Do: Use disambiguation rules between adjacent categories. Injection vs. Input Validation, Memory Errors vs. Numeric Errors, and Access Control vs. Logic Errors are the most commonly confused pairs.
Avoid: Reporting the same root cause as multiple findings across different categories. Deduplicate by identifying the primary CWE and noting related weaknesses as secondary.
Avoid: Speculating about vulnerabilities in code paths not present in the input. Only analyze what you can see. If critical context is missing, state that explicitly rather than guessing.

Error Handling

Incomplete code context: If the function references external functions or types not provided, note the assumption explicitly (e.g., "Assuming sanitize() does not perform SQL escaping based on its name") and flag the finding as conditional.
Ambiguous category assignment: When code could belong to multiple categories (e.g., integer overflow leading to buffer overflow), assign the primary category based on the root cause (Numeric Error) and note the downstream impact (Memory Buffer Error) in the explanation.
No vulnerabilities found: This is a valid and expected outcome.
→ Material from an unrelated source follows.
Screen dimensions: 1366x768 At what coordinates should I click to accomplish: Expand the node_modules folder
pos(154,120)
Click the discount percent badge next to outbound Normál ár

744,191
Report it clearly: "No vulnerabilities detected in the analyzed code. The Router identified [categories] as candidates, but Detector analysis found no concrete evidence of exploitable weaknesses."
Language-specific gaps: MulVul was evaluated primarily on C/C++. When analyzing other languages, adapt category signals accordingly (e.g., Memory Buffer Errors are less relevant in Python/Java but Resource Management and Injection remain critical).

Limitations

The coarse-to-fine approach depends on the Router correctly including the true category in its top-k predictions. If the Router misclassifies, the relevant Detector never runs. For safety-critical audits, consider increasing k or running all Detectors.
Rare vulnerability types (the long tail of CWE types with few known examples) have inherently lower detection confidence. Be transparent when a finding maps to a rare CWE.
This approach works best on function-level analysis. Vulnerabilities that span multiple functions, files, or require understanding the full application data flow (e.g., TOCTOU races across threads) may not be caught by single-function analysis.
Without an actual indexed knowledge base of vulnerable code samples, Claude approximates the retrieval step using its training knowledge. A production MulVul system with a FAISS-indexed CWE knowledge base will have stronger contrastive grounding.

Reference

MulVul: Retrieval-augmented Multi-Agent Code Vulnerability Detection via Cross-Model Prompt Evolution -- Wu et al., 2026. Key sections: Section 3 (framework architecture with Router/Detector agents), Section 3.3 (contrastive retrieval with positive/negative/hard-negative pools), Section 3.4 (cross-model prompt evolution with generator/executor LLM decoupling), and Table 2 (results across 130 CWE types demonstrating 41.5% improvement over baselines).